Other things I had been outsourcing to the Church included my understanding of what it means to share the gospel, my views about other religions, my adherence to gender roles, and my idea of what constitutes a valid source of spirituality.  I have experienced enormous benefits and personal growth as I have re-examined each of these topics while thinking outside of the “approved” Mormon way.  

For the first time, I had a meaningful conversation with my post-Mormon sister about her spiritual journey and convictions, and it was because she knew I was finally not judging her.  And for the first time, I had a conversation about the Church with a co-worker who really opened up about his own religious experience, and it was because I had been willing to share honestly with him the good and bad of my own religious experiences.

- [Collected material]
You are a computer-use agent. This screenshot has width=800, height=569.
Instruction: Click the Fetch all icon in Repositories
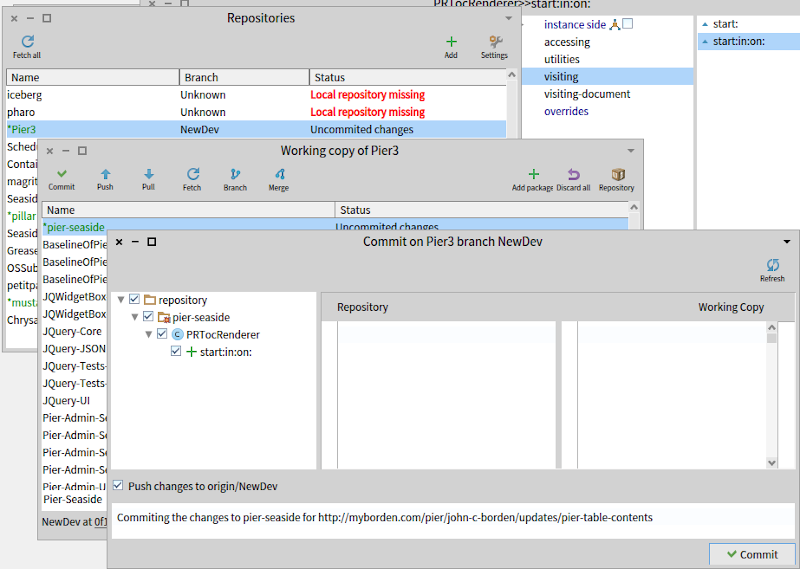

- [Written instruction A]
According to the passage on re-examining Church teachings, what allowed the conversation with the post-Mormon sister to be meaningful?
- [Written instruction B]
Reproduce the passage on re-examining Church teachings, starting with "Other things I" and going on through "own religious experiences.".
- [Written instruction C]
Resume the passage on re-examining Church teachings after its last sentence.
The material above comes from an unrelated source.

- [Exercise output A]
She knew the writer was finally not judging her.

- [Exercise output B]
Other things I had been outsourcing to the Church included my understanding of what it means to share the gospel, my views about other religions, my adherence to gender roles, and my idea of what constitutes a valid source of spirituality.  I have experienced enormous benefits and personal growth as I have re-examined each of these topics while thinking outside of the “approved” Mormon way.  

For the first time, I had a meaningful conversation with my post-Mormon sister about her spiritual journey and convictions, and it was because she knew I was finally not judging her.  And for the first time, I had a conversation about the Church with a co-worker who really opened up about his own religious experience, and it was because I had been willing to share honestly with him the good and bad of my own religious experiences.

- [Exercise output C]
My wife realized that no matter how long she continued to force herself into the stereotypical gender roles associated with being a Mormon stay-at-home mom, she still didn't fit.  Eventually, the futility of her attempts had brought her into a deep, year-long depression in which she woke up to the realization that she had almost entirely lost her sense of self in the process of raising our three young children.  Because we had given ourselves permission to re-examine the Family Proclamation in the light of personal revelation, we realized that both of us wanted things to change: she wanted to pursue a career, and I genuinely wanted to experience being a stay-at-home dad with our fourth baby.  While my wife will be rediscovering her sense of self, I fully expect to find myself through this unorthodox change.  Honest-to-goodness, I can’t wait to more fully explore my nurturing side and take advantage of baby’s naps to tinker with my latest inventions.  That is, after I emerge from the sleep-deprived zombie stage.

As a last example, I have discovered the spiritual power in the practice of meditation.  While Mormons may have figured out some awesome spiritual truths, the Buddhists deserve some serious credit for discovering and fine-tuning the art of meditation.  To me, it is the other half of prayer where I listen to what God has to say to me.  I have had some of my most powerful spiritual experiences and insights during meditation, and I don’t think I would have given it a chance before I opened my mind up.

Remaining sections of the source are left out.